BBC One boss Lorraine Heggessey has defended the channel against accusations that it is losing touch with audiences.
By Darren Waters
BBC News Online in Edinburgh
She told a gathering of media executives at the Edinburgh Television Festival that BBC One was a broad mainstream channel which aimed to "please all of the people some of the time".
Eastenders has been through a "tough patch", admits Lorraine Heggessey
Ms Heggessey said the channel provided greater variety and breath of programming than any other channel in the UK, "possibly the world".
The channel has come under close scrutiny in recent months, with criticisms over flagship soap EastEnders, the launch of a review into the service and remarks in the BBC annual report that an increasing number of people felt quality was declining on BBC One.
The channel is also declining in popularity in multi-channel homes and among younger viewers.
But Heggessey said many of the criticisms were the result of perception being different from the reality.

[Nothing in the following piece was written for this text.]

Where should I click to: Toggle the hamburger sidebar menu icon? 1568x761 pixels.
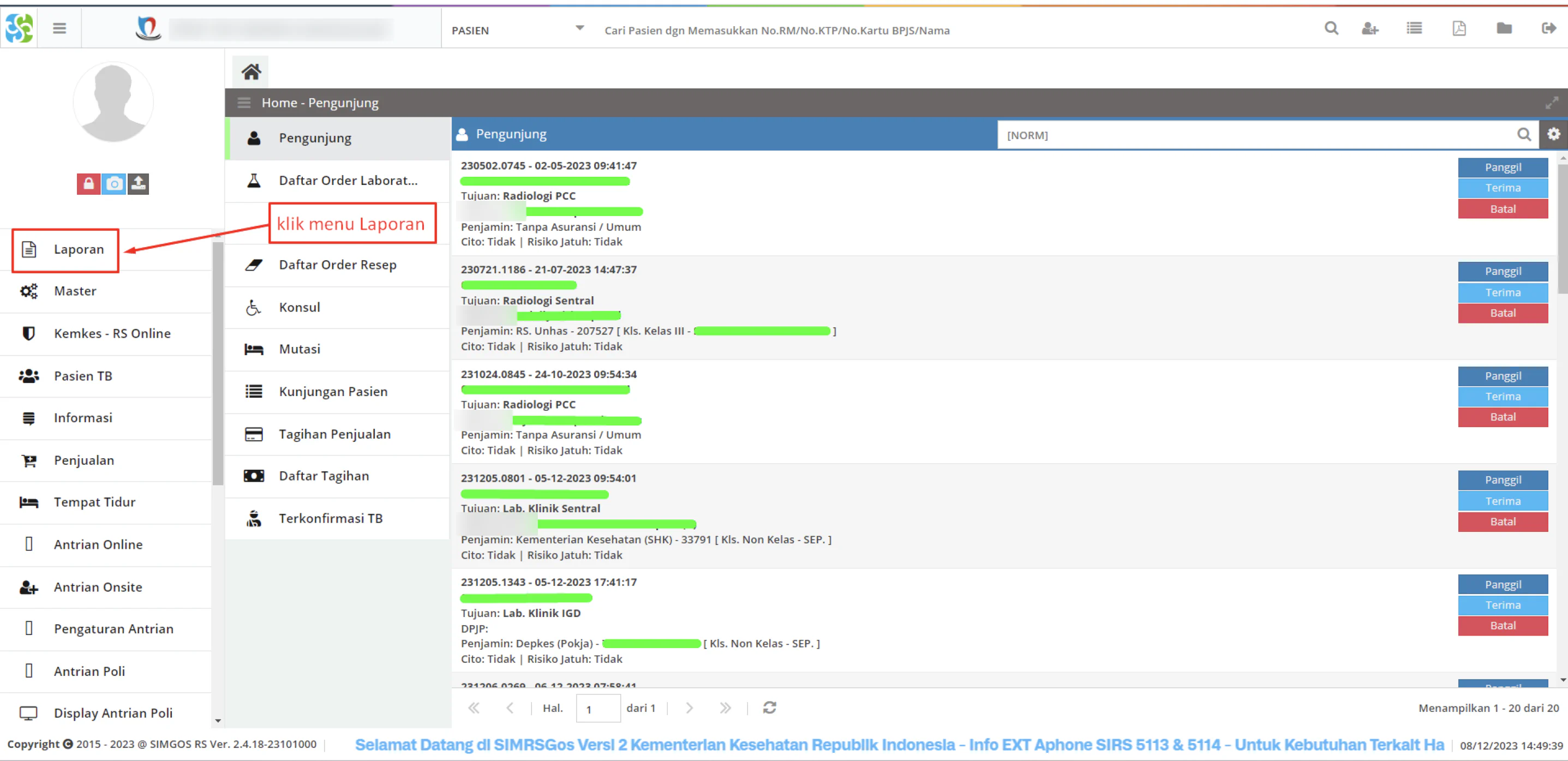pos(59,28)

She said programmes such as Pompeii, the commemoration of the D-Day landings, Hustle, Charles II and Strictly Come Dancing were proof of the channel's commitment to a range of shows.
BBC One could balance the need to be popular with public service broadcasting, she said.

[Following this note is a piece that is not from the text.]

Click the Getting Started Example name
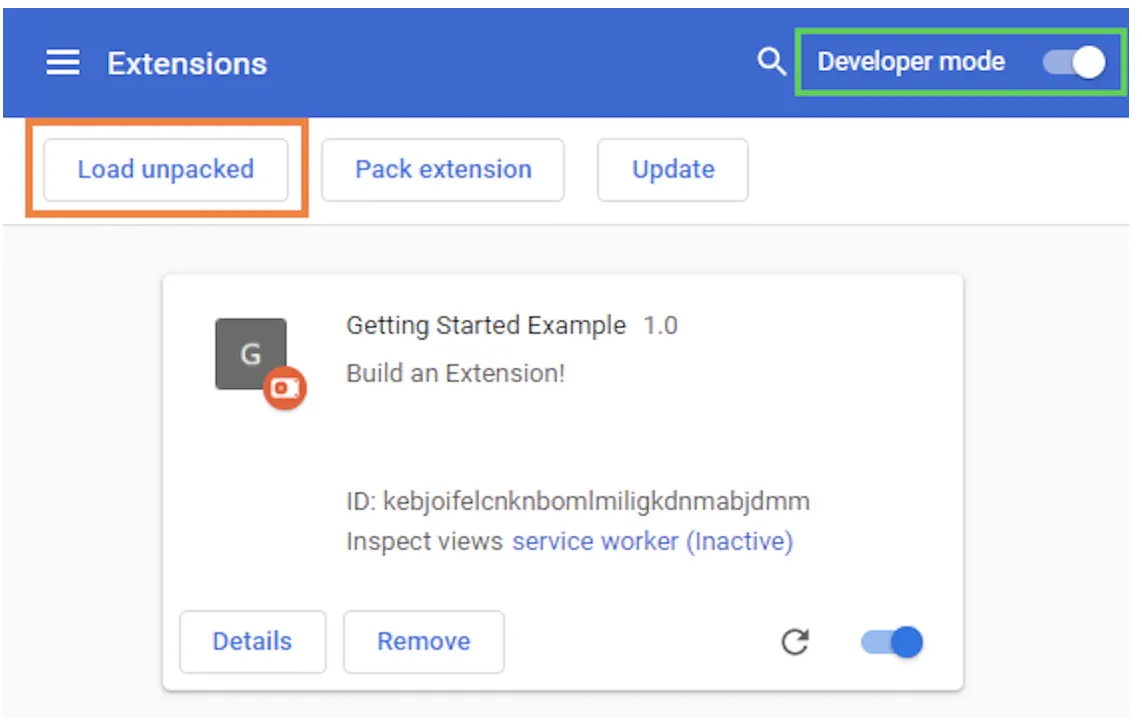 486,325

Lorraine Heggessey says BBC One has a wide variety of shows
Thirty percent of people questioned earlier this year said they felt quality was declining.
But Ms Heggessey said this showed that the majority were happy with the channel's performance.
EastEnders has come in for widespread tabloid newspaper criticism of late, prompting the show's producer to defend the show in a column in the Mirror newspaper.
Ms Heggessey admitted that the programme had gone through a "tough patch" earlier this year.
But she said that had been the result of things outside of the producers' control, such as stars being in rehab, or in a car crash or being ill.
'Wait and see'
"EastEnders is still attracting over 50% of the audience regularly.
"Approval figures are pretty much as they were last year."
A new family is being introduced to the soap in an attempt to bolster the programme's ratings.
"Let's wait and see how it goes," she said.
Speaking about the long-term future of the channel, Ms Heggessey said she hoped the channel end up being "a kitemark of a certain quality which gives the viewer a certain amount of reassurance".
She said that viewers would still want a scheduled channel offering a variety of programmes, even in the multi-channel world of personal video recorders and niche broadcasting.